In the keynote address, McElroy shared that his brother Matthew participated in Special Olympics programs for four decades and that Special Olympics was the greatest thing that ever happened to him. McElroy pointed to the socializing aspect and the pride and confidence the programs instilled in him.
He shared a precious video from 1980 featuring an LA Lakers athlete playing basketball with Matthew that brought tears and smiles to the audience as they witnessed the confidence and joy Matthew exhibited. McElroy remarked on how far society has come from when Matthew was born in 1962 and that Special Olympics is an indication of how compassionate and smarter society has gotten. He cautioned, however, that we need to think about what more we can do and the obligation we have to continue to improve opportunities. McElroy remarked not only on how deserving the athletes are, but also on how they are teachers to whom we should pay attention.
Ryan Childress, an SBCC student and San Marcos High School graduate, received the Athlete of the Year award. In presenting the award, his volunteer soccer coach and Leadership Council member Jerry Siegel lauded Childress as a phenomenal athlete, who has been dubbed the Scoring Machine, a great teammate, and a joy to coach.
The Volunteer of the Year Award went to Bud Viard, who has been a coach for the past five years and also serves on the Games Management Team. He was praised as an extraordinary coach and an outspoken supporter for Special Olympics.
The Community Volunteer Group Award went to S.B. County Deputy Sheriff’s Association, which has been a part of SOSBR for more than 30 years. Members participate in the Law Enforcement Torch Run and associated events, including the Polar Plunge and Tip-A-Cop events, which raise significant funds for SOSBR. Members also attend Special Olympic competitions to hand out medals to the athletes.
Special Olympics Santa Barbara Region serves about 500 athletes throughout the county. With a lean staff of four and about 600 volunteers, SOSBR offers year-round programming — 12 sports in all — to about 500 youth and adult athletes, all free of charge. Athletes participate in competitions both within the county and throughout the Southern California Region. Those who qualify can go on to the Southern California Region’s Fall Games and Summer Games, the USA Games, and the World Games.
SOSBR also collaborates with area schools to put on competitions both for those exclusively with disabilities and competitions that involve students from the entire school population. It also undertakes educational initiatives.

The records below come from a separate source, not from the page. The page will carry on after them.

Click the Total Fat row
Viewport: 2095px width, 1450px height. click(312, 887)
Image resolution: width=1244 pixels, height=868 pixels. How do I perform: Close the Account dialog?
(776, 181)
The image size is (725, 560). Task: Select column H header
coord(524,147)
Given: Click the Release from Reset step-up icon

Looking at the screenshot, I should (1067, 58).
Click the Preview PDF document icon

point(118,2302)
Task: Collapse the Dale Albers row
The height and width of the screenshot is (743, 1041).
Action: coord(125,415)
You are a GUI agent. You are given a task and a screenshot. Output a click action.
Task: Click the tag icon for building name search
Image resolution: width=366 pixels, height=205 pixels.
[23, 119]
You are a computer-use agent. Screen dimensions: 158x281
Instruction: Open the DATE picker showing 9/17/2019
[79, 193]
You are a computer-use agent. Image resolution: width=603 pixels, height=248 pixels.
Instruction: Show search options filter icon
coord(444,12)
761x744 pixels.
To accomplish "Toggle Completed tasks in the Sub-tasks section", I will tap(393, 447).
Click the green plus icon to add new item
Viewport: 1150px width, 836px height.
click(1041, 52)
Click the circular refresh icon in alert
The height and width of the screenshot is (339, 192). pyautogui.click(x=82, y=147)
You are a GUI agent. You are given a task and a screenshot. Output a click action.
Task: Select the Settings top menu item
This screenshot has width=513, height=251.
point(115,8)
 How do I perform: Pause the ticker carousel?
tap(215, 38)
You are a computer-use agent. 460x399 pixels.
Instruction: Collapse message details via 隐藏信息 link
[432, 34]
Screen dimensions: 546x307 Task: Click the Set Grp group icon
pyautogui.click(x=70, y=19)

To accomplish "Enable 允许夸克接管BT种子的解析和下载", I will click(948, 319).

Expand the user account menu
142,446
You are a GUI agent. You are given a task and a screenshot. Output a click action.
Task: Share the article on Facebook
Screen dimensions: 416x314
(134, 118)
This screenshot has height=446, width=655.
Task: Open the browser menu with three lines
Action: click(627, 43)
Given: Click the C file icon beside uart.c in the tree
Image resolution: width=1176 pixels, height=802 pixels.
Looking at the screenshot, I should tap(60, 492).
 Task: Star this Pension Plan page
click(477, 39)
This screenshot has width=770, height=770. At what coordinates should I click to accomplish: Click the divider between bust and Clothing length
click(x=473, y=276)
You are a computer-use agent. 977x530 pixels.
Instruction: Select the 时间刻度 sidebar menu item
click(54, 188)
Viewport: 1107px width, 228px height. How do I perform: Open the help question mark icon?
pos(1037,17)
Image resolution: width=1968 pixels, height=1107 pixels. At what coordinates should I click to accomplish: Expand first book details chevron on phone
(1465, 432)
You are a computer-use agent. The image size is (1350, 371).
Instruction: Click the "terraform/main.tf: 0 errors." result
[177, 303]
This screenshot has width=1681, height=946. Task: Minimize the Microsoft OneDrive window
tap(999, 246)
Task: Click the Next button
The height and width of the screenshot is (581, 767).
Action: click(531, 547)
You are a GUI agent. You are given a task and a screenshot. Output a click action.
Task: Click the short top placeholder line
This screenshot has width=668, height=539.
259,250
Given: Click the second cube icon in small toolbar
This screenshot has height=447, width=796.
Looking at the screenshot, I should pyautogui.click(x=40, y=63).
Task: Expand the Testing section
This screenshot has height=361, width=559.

The Special Olympics programs enable participants to develop physical fitness, skills, and confidence, as well as to experience joy with other Special Olympics athletes and the community at large. Another important benefit cited by Special Olympics is inspiring people everywhere to open their hearts to a wider world of human talents and potential. The organization has a four-star rating (the highest) from Charity Navigator and boasts that 89 cents of every donated dollar goes to its programs. Special Olympics operates in 172 countries and serves 4.9 million athletes through its network of volunteers and supporters.